### SOURCE TEXT ###

Wednesday, April 29, 2009

The deaths untold

I never met Jamila, but I feel like I knew her intimately. She was the embodiment of the many victims of abuse I had met in Afghanistan, and the primary key to their suffering was being born the wrong sex in a country that disdains women.

An expat living in Afghanistan will rack up stacks of anecdotes of sexism, misogyny and vicious acts of hate against women. One friend told me that an Afghan colleague in her European governmental aid organization felt that if a woman in his family committed a dishonor, it was his duty to kill her. Girls are traded to settle murder disputes among men – the killer’s family gives a daughter or sister in marriage to the family of the male murder victim, after which society believes justice has been served. It is a society that does not want to sever a hand for a hand, because they have seen revenge killings that continue for generations, so by marrying off a girl, they can mix blood to end the bloodshed. The girl, meanwhile, is beaten, left to sleep in a cage, or killed, for in her veins runs the same blood as the murderer’s. The family sees in her face the eyes of a killer, but her death is never avenged. It is seen as the cost of settling the dispute.

I once attended a large meeting in eastern Afghanistan with dozens of bearded tribal elders, in hope that they would introduce me to a girl who had been traded for murder. The elders assured me that a girl in such a situation is treated with utmost respect – telling me that after all, Afghan women, once married into a family, are given a seat of honor. I told them I was pleased to hear that women were treated well, even though they were used to settle blood crimes, but when I asked to meet these women, the elders demurred. Their schedules were packed; it wasn’t convenient that day.

###

**WHAT TO WORK ON**:
1: Answer these questions from the post on abuse of women in Afghanistan:
(a) What does a killer's family give to the family of the male murder victim?
(b) In what part of Afghanistan did the large meeting with tribal elders take place?
(c) What reasons did the elders give when asked to let the writer meet these women?
2: Transcribe the post on abuse of women in Afghanistan word for word, from "Wednesday, April 29, 2009" to "that disdains women.", inclusive.
Answer using only the post above.

### SUPPLIED RECORDS ###

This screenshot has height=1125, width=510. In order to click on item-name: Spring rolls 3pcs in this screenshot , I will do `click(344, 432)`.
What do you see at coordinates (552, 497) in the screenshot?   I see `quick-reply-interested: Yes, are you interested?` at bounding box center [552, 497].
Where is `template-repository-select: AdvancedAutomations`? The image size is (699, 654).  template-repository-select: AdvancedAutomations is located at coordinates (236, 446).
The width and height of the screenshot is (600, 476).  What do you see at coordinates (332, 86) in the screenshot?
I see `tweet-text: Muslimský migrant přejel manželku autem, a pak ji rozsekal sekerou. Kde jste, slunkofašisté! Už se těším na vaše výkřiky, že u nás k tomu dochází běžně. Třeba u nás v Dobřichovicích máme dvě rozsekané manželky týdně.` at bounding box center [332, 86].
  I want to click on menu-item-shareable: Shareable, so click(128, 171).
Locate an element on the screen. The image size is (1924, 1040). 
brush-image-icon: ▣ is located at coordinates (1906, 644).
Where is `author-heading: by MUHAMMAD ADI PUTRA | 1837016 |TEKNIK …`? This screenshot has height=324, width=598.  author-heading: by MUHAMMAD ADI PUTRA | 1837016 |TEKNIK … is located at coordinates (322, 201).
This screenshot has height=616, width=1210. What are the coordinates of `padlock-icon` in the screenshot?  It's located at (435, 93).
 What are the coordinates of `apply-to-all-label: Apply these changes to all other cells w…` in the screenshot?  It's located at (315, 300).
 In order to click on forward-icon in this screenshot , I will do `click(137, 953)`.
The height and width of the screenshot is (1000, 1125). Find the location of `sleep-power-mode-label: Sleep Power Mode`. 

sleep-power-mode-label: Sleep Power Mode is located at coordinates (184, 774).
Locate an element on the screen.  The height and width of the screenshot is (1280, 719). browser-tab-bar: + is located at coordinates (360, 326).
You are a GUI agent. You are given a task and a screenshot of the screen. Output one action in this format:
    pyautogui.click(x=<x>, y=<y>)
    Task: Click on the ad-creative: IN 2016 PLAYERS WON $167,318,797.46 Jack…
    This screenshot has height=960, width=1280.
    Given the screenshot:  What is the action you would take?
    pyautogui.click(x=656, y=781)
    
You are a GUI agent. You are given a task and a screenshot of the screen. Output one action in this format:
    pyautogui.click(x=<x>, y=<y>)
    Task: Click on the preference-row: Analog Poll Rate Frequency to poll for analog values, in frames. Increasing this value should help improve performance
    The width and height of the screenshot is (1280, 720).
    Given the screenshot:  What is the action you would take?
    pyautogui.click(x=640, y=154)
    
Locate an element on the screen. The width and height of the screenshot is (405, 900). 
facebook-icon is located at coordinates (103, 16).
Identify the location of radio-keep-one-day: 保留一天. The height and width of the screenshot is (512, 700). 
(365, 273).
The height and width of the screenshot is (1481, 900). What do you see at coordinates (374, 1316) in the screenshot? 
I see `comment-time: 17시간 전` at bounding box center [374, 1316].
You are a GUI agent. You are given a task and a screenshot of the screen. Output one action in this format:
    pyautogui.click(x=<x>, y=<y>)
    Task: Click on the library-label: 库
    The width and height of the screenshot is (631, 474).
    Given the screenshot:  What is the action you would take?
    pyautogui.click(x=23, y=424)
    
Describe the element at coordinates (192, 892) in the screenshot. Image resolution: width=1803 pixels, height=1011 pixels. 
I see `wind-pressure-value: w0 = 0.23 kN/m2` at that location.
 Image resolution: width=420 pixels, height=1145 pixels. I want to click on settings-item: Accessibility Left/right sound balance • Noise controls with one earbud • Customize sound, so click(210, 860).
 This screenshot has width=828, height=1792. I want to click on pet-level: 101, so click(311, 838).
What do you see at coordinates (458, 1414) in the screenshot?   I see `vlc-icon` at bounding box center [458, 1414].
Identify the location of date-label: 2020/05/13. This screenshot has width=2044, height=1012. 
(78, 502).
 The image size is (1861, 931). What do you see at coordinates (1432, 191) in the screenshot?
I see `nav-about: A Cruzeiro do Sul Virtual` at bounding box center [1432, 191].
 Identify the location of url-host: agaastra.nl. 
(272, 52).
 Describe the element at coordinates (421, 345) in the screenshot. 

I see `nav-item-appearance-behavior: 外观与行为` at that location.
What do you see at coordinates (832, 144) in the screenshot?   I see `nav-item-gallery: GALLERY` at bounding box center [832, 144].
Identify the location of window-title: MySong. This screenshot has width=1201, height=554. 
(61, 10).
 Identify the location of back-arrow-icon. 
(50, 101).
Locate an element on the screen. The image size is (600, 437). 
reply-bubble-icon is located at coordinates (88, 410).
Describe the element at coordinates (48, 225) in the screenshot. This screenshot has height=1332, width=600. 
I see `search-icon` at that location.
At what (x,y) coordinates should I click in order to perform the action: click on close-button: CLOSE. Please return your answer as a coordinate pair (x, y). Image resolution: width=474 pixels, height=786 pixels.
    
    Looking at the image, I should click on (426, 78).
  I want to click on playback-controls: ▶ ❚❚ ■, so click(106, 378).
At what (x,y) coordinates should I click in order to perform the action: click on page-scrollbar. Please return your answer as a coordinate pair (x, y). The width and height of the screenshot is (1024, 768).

###

**SET OF ANSWERS**:
1:
(a) A daughter or sister, in marriage.
(b) Eastern Afghanistan.
(c) Their schedules were packed, and it wasn't convenient that day.

2:
Wednesday, April 29, 2009

The deaths untold

I never met Jamila, but I feel like I knew her intimately. She was the embodiment of the many victims of abuse I had met in Afghanistan, and the primary key to their suffering was being born the wrong sex in a country that disdains women.